START READING PASSAGE

This is how our Editor-in-chief is spending lockdown

"Никогда не делает ошибок только тот, кто не пробует ничего нового." Альберт Эйнштейн

This is how our Editor-in-chief is spending lockdown

As soon as I wake up I try to go for a walk. It’s like the sun has become not just a living thing but a friend I must greet, a presence across the room at a party, one I am happy to embrace. I stroll past the duck pond and under the blossoms, ridiculous wads of Hubba Bubba-pink ickily-stickily stuck to the branches’ fingers. I smile/not smile at fellow walkers. I catch their eye/don’t catch their eye. I see the morning mirror shine on every blade of grass. I pass the nutters and their shouty ways and their pointy fingers up to the sky. If I just sit here and wait long enough, I think I will catch the moment when the wisteria actually breaks from its soft caterpillar chrysalises to become purple dragon-mouthed silk-leaf pockets of light. That would be a thing!

I can concentrate/I can’t concentrate. I am full of energy, I am a husk. I am so sad I cannot stop crying, I am so grateful my arms cannot grasp speedily enough at life’s ever-spilling jewelled fruits. I’m not making headway with my lockdown resolves: the Stormzy raps are longer than I anticipated, for example. I have cooked home-made pasta (fat pigs’ tails that tasted like slices of someone’s aorta). I haven’t ordered the shisha pipe (so much kit!). I must remember to ring my Dad (he is dead). That’s fine – I have this realisation once a day. Oh! Which reminds me! Often I catch myself saying in my head, ‘They’ll regret this when I’m dead’, about the three teenagers I find myself quarantined with. I ask, ‘You don’t want to watch Stanley Kubrick’s Barry Lyndon with me? Containing some of the most opulent sets and lighting and drollery ever displayed on screen?’ Or ‘You don’t want to decorate a single egg with this thick, colourful nail varnish – by Chanel! – the shade of the blood of a thousand felt-tip pens?’ Or ‘You don’t want to learn a co-ordinated group semi-stripper dance routine along the lines of Yanis Marshall’s “My Neck, My Back”?’ And then they make those faces like they’d rather be eaten by wolves, or just say ‘I’m fine’ and leave the room, which is worse because it’s not even an aggressive response that I could at least take umbrage at. And then I say to myself, all plumply satisfied, ‘Well, they’ll regret that when I’m dead.’

Last year while I was waiting for a skin-cancer diagnosis, I spent 10 days convinced I was about to die. For 10 days I reflected on who I was – the kind of person I should or could be in the face of this final curtain – what mattered, what was important. I deftly manoeuvred myself around these realisations as smoothly, as organically, as lovingly, as mist around a lamppost. I have never seen so clearly. It was a gift.

END READING PASSAGE
START INPUT DATA

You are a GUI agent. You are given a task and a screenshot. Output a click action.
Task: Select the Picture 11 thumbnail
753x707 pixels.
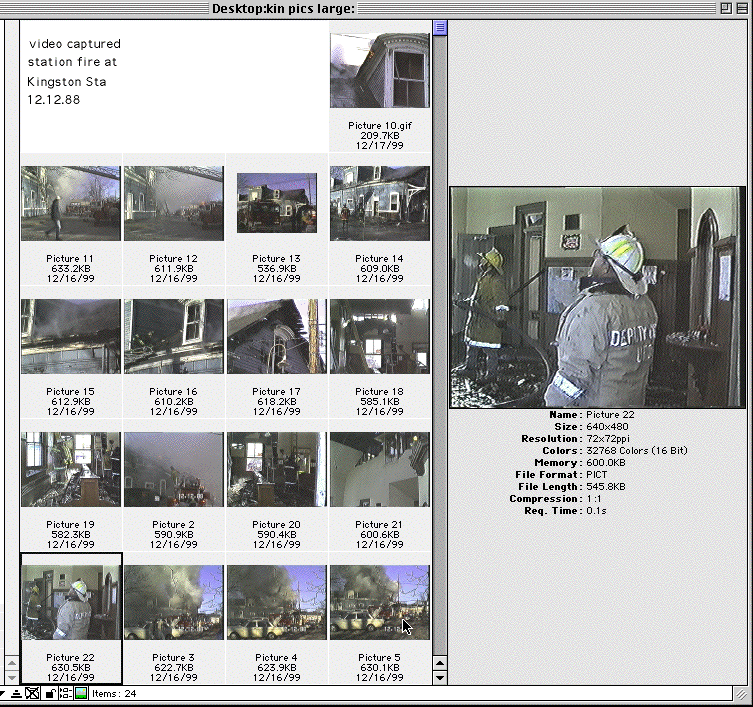(x=70, y=204)
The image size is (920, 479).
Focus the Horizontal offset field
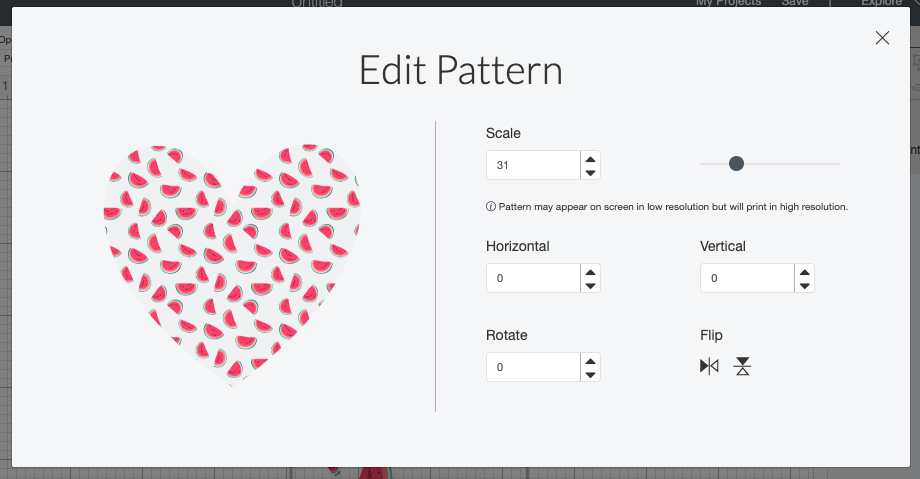tap(533, 278)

END INPUT DATA

**REQUIRED ACTION A**
Answer these from the Editor-in-chief's lockdown essay, one line each:
(i) What did the writer cook at home?
(ii) How many teenagers is the writer quarantined with?
(iii) For how many days was the writer convinced of dying while waiting for a skin-cancer diagnosis?
**REQUIRED ACTION B**
Supply the next passage of the Editor-in-chief's lockdown essay, starting after its final sentence.

**ANSWER BOX A**
(i) Home-made pasta
(ii) Three
(iii) 10 days

**ANSWER BOX B**
When I found out that the cancer I had could be treated easily, I held those realisations aloft. I could adhere! I could be the person I saw!

Ten days to see the light, and exactly 10 days for it to be dimmed. Which is precisely my concern right now. At the moment we can all recognise what matters. What we must relish and respect: friends, family, health, nature. And when we come out of this so many of us will have resolved to be good people who make good decisions. To go out into the world being aware of how and with whom we spend our money, how we are connected, how we choose to pass our time, and how we proliferate our power in a way that is for the whole and not for the one. We must adhere! We must be the people we know we can be!

This is the new issue of Condé Nast Traveller: the Hot List issue, celebrating the beauty of travel. As a force for good. To shine a light, to support, to appreciate the consequences of our choices. Travel as the connective tissue to all our human-ness.